_Exercise aim_:
So that the copy matches the original, retype each line of the material below exactly.

::::::::::

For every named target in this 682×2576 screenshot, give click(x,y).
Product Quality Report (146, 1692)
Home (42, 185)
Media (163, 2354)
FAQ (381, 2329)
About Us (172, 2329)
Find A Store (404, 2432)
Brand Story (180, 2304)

::::::::::

_Result for this task_:
For every named target in this 682×2576 screenshot, give click(x,y).
Product Quality Report (146, 1692)
Home (42, 185)
Media (163, 2354)
FAQ (381, 2329)
About Us (172, 2329)
Find A Store (404, 2432)
Brand Story (180, 2304)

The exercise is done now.